Instructions for the task: Return each entry unchanged.

Supplied records:
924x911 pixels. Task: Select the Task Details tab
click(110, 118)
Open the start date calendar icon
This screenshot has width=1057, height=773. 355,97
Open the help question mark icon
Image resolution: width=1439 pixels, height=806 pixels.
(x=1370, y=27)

Answer space:
924x911 pixels. Task: Select the Task Details tab
click(110, 118)
Open the start date calendar icon
This screenshot has width=1057, height=773. 355,97
Open the help question mark icon
Image resolution: width=1439 pixels, height=806 pixels.
(x=1370, y=27)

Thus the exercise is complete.